Taking DIY to New Heights… Is It a Bird? Is It a Plane? Good Grief, It Is a Plane!

Lorne Abugov

Old Ottawa East resident Maurizio Penna is building an airplane in his basement, garage and his kitchen!
According to Penna, he began the project “…about 15,000 rivets ago! It’s kind of like a giant IKEA product.”

Few people are aware that Old Ottawa East (OOE) ranks as one of Canada’s pioneering communities in aviation, able to boast the first intercity airplane flight in Canadian history when William C. Robinson landed his tiny plane in Slattery’s Field off Main Street in October 1913 after completing a flight from Montreal carrying mail and daily newspapers.

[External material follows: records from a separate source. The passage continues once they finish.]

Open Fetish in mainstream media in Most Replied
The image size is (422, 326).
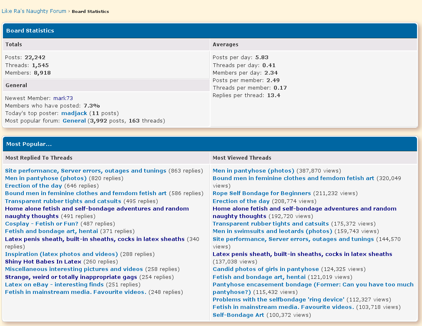(x=75, y=292)
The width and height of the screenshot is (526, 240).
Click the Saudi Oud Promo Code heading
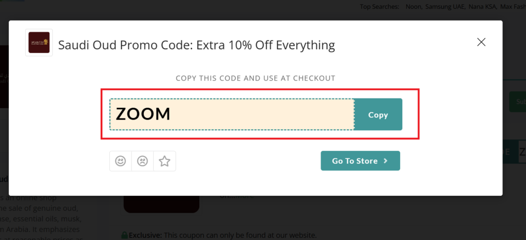tap(197, 45)
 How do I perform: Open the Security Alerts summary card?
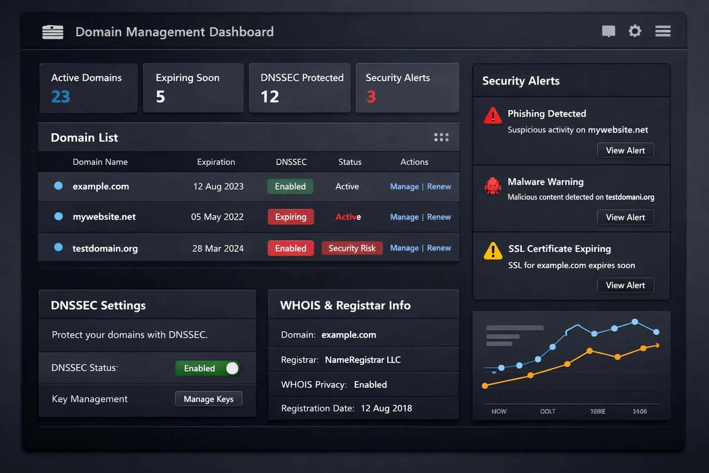click(407, 88)
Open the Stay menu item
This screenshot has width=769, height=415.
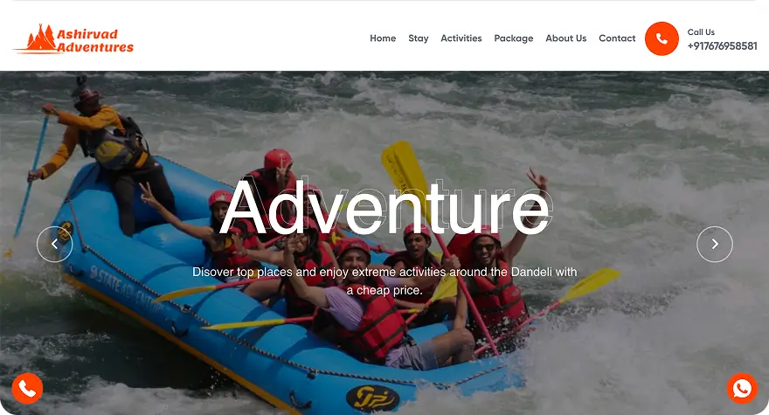[419, 38]
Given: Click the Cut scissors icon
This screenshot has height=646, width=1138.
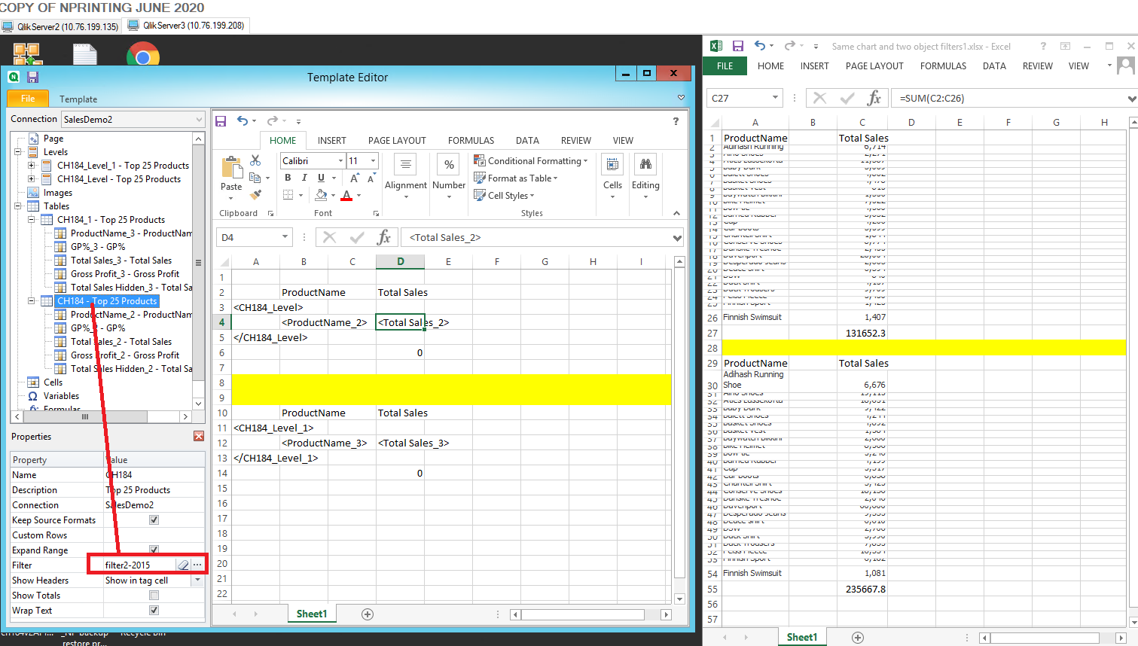Looking at the screenshot, I should tap(255, 160).
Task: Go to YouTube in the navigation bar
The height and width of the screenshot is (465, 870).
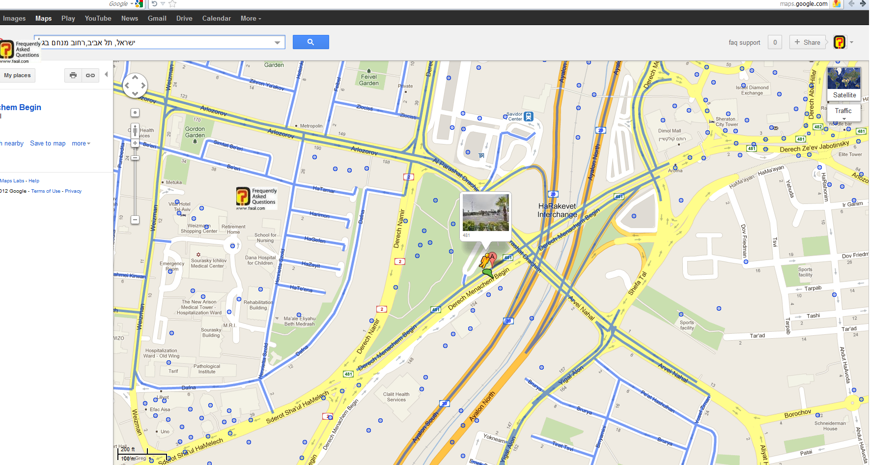Action: click(98, 18)
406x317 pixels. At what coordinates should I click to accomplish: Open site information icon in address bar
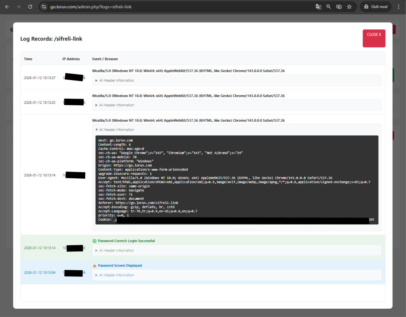point(44,7)
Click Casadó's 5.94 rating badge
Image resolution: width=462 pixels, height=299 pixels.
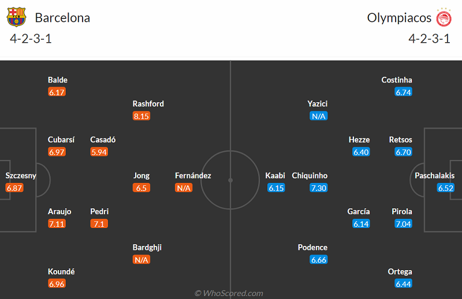click(99, 152)
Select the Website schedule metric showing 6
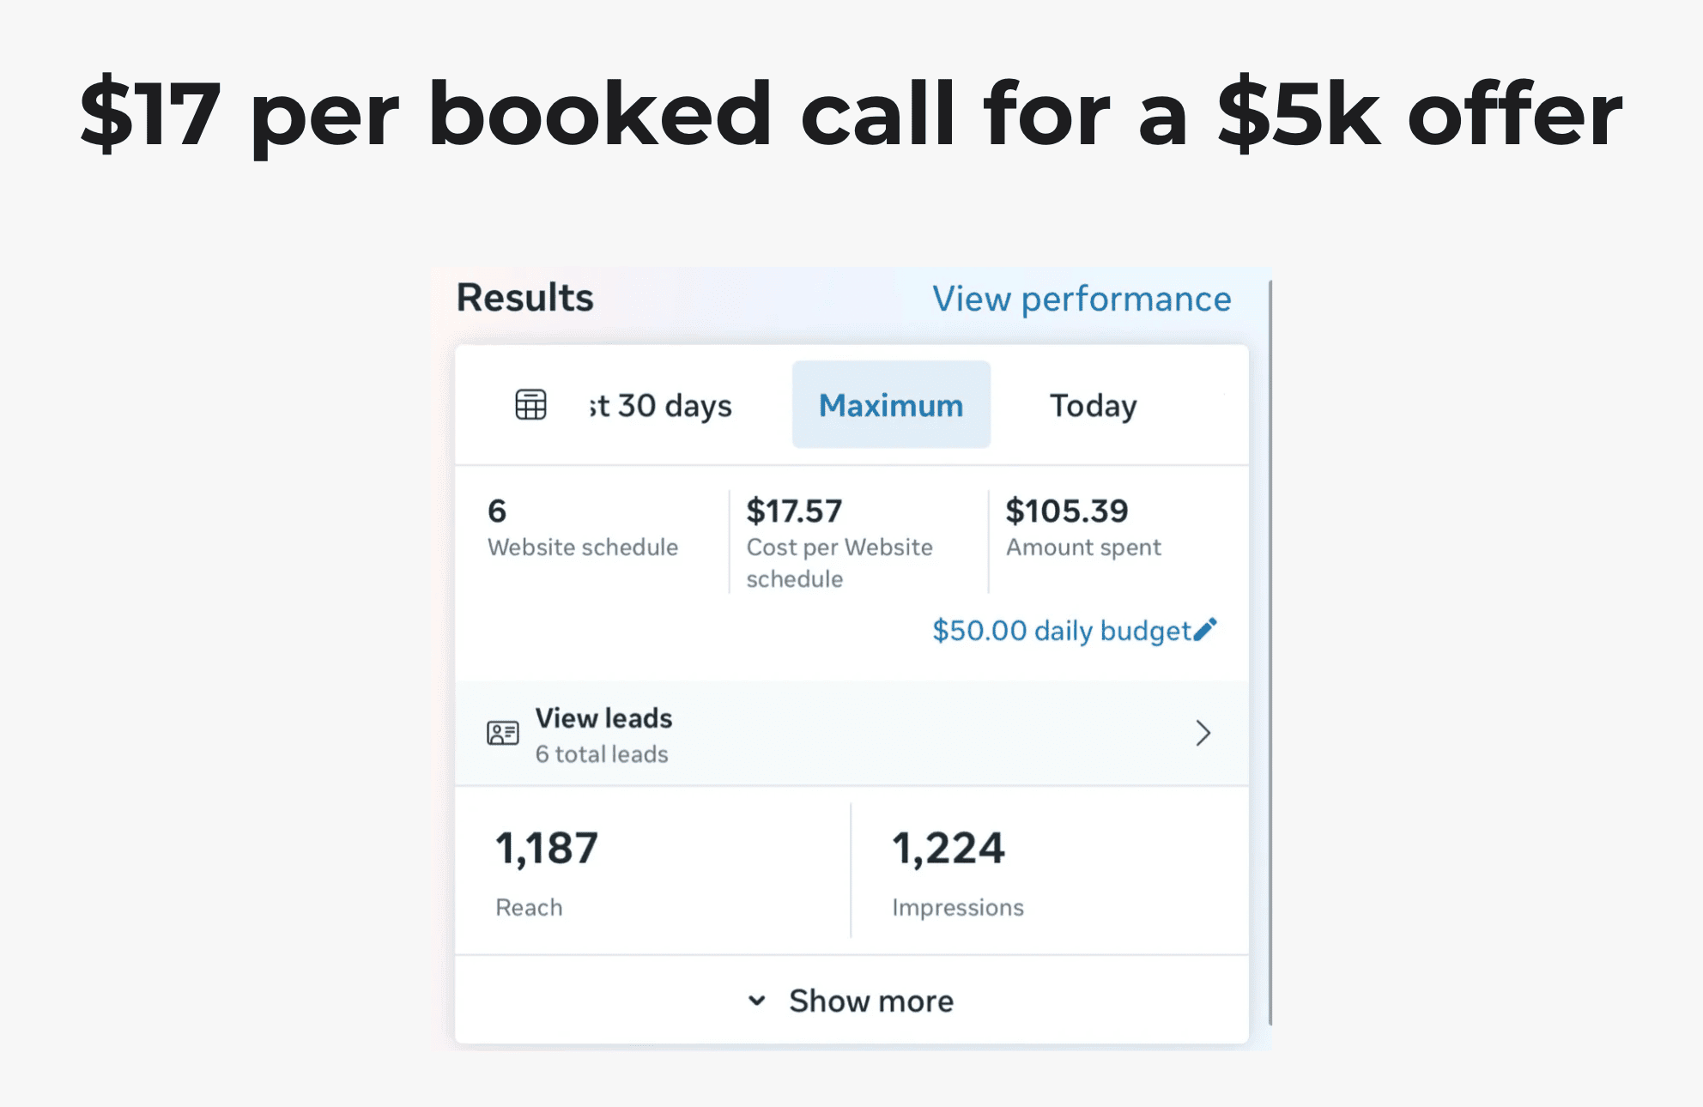The image size is (1703, 1107). [583, 526]
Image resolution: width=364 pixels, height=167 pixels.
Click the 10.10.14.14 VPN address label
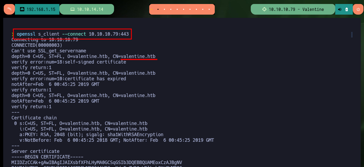(90, 9)
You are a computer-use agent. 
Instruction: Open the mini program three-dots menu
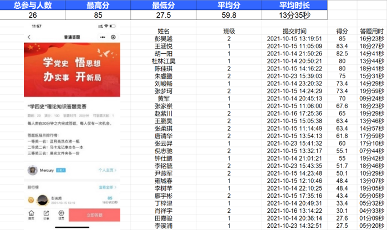101,37
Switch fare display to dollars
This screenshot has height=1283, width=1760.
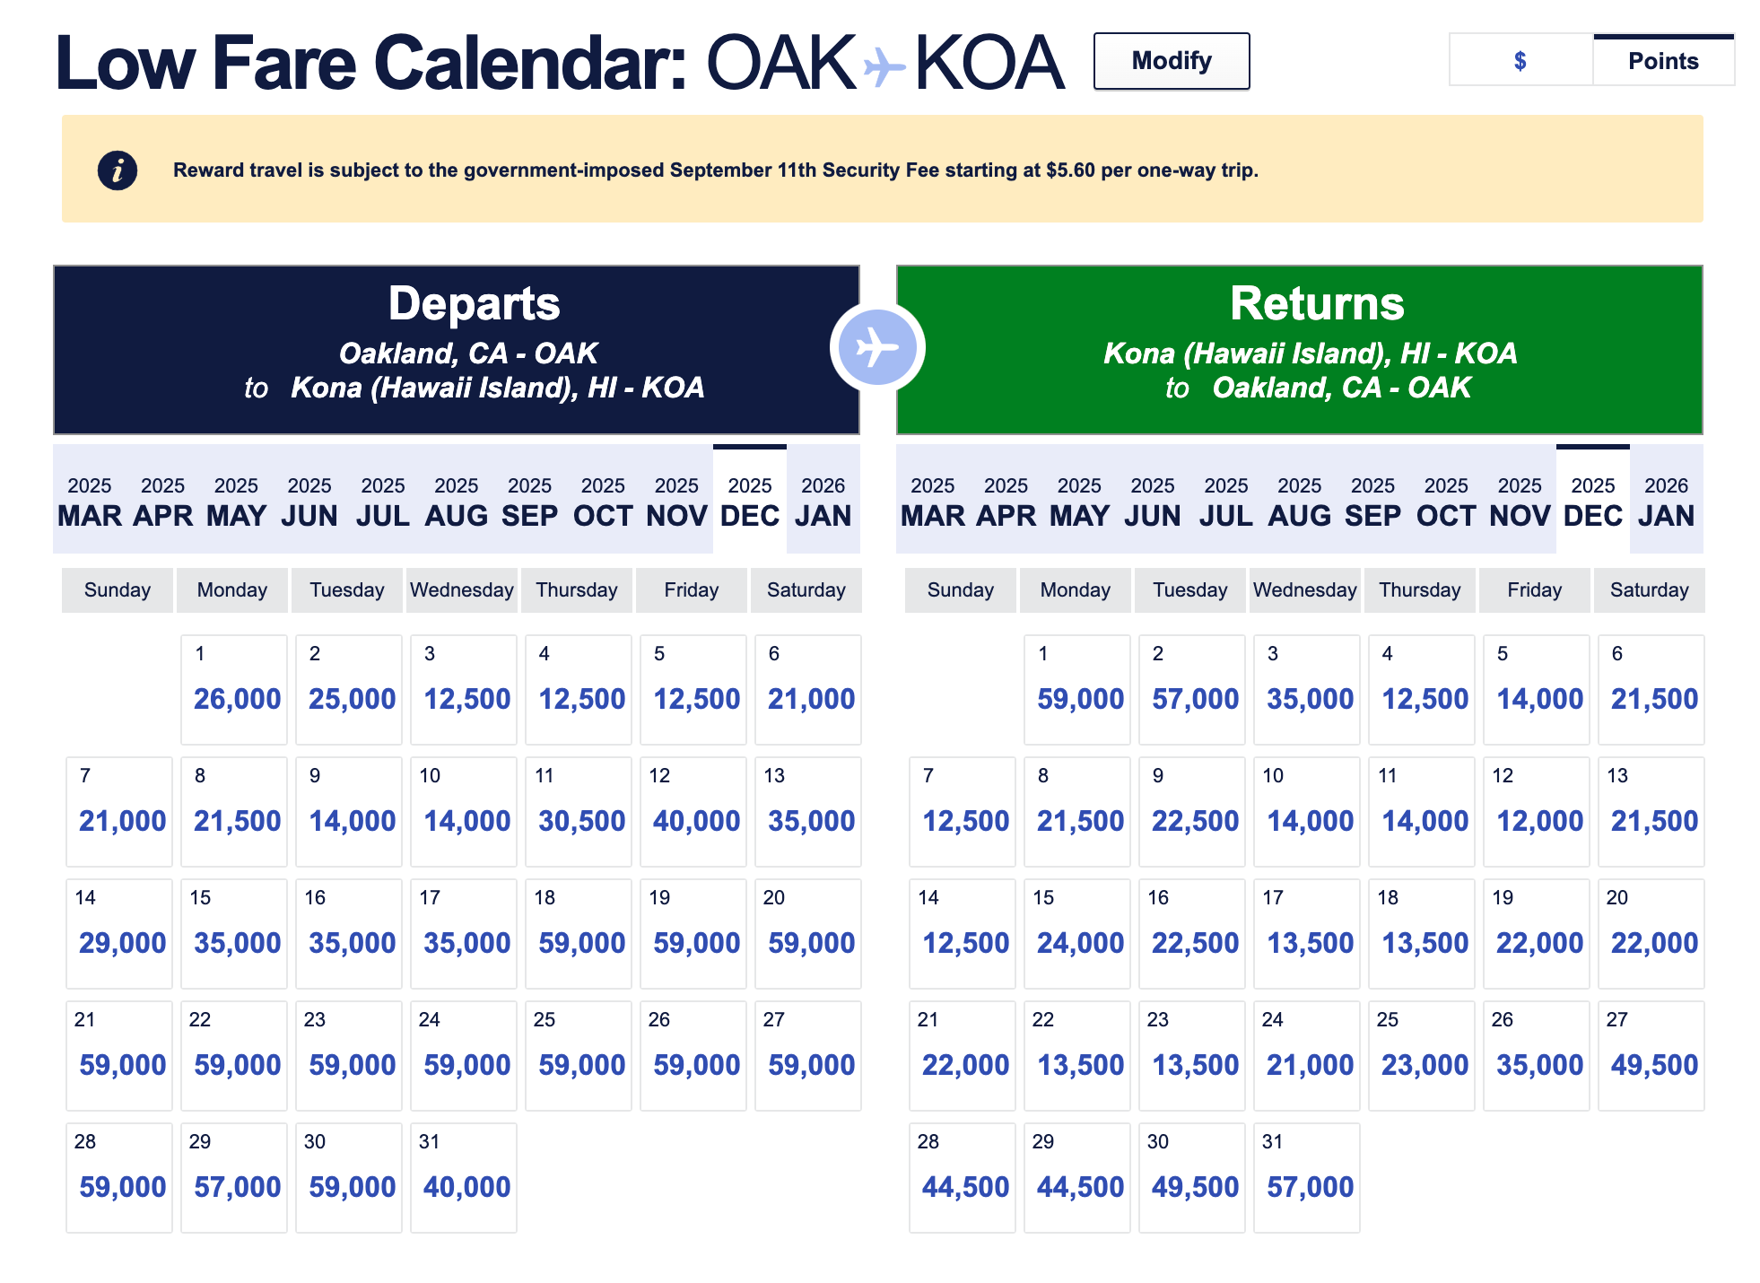coord(1520,60)
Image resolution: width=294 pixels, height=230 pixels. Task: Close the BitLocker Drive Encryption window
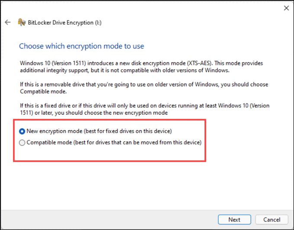286,8
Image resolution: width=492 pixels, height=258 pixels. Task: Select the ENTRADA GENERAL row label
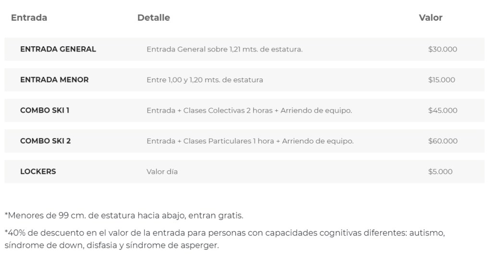click(x=58, y=49)
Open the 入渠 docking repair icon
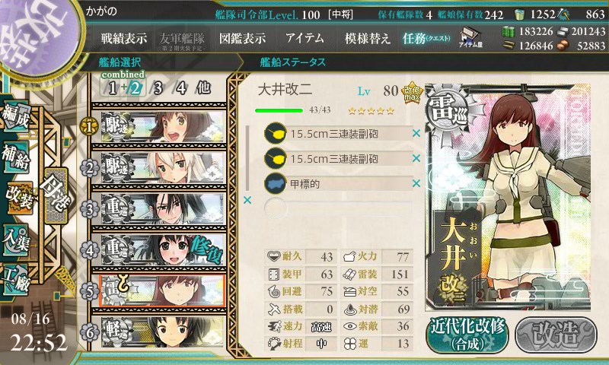 coord(16,239)
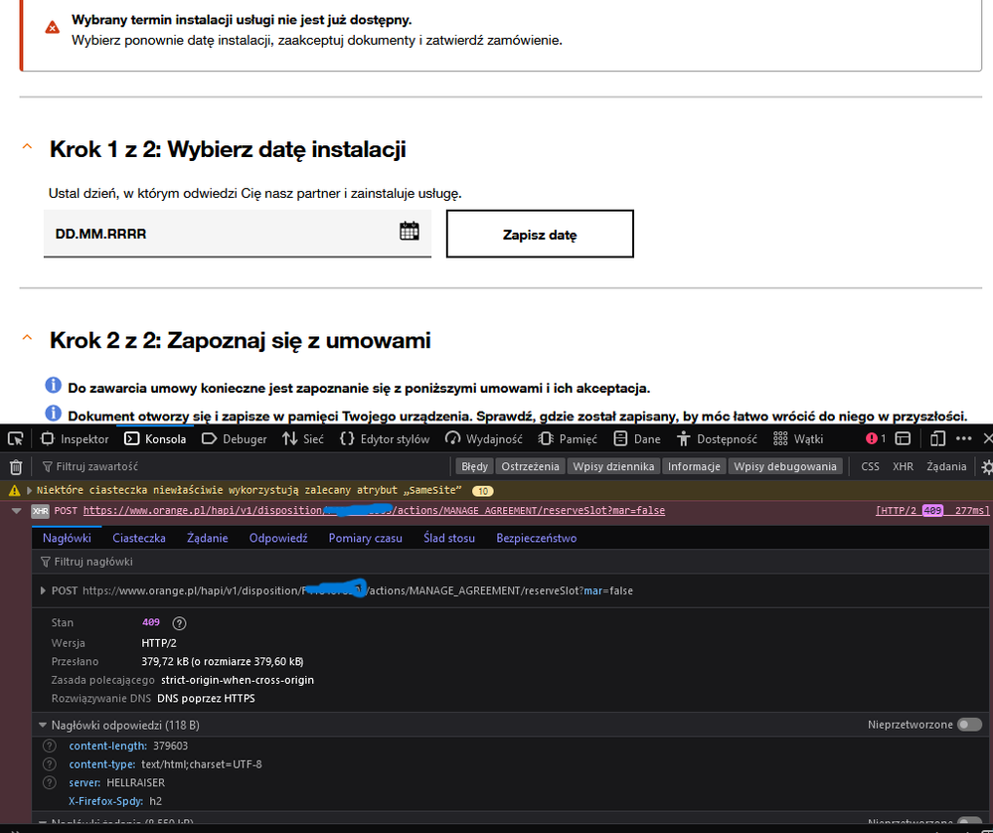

The bi-plane flown by William C. Robinson in October 1913 sits on the bumpy pastureland of Slattery’s Field in Old Ottawa East where the aviator landed his craft after the first inter-city flight in Canadian history. Photo from History of Ottawa East Archives

The bi-plane flown by William C. Robinson in October 1913 sits on the bumpy pastureland of Slattery’s Field in Old Ottawa East where the aviator landed his craft after the first inter-city flight in Canadian history. Photo from History of Ottawa East Archives

And, until recently, even fewer people in this community were aware that Maurizio Penna, a present-day OOE resident, was continuing the tradition of community airplane pioneers more than a century later, by building his own airplane inside his Mason Terrace home and garage.

But all that changed on Saturday, September 18th, on a sunny late morning and early afternoon, when Penna emerged from his home with a 60% completed full-sized, two-seater, do-it-yourself (DIY) all-aluminum Van’s RV12 aircraft. With little fanfare, Penna set about to an afternoon of work, attaching the wings that he built in his basement last winter to the fuselage that he built in his garage the year before.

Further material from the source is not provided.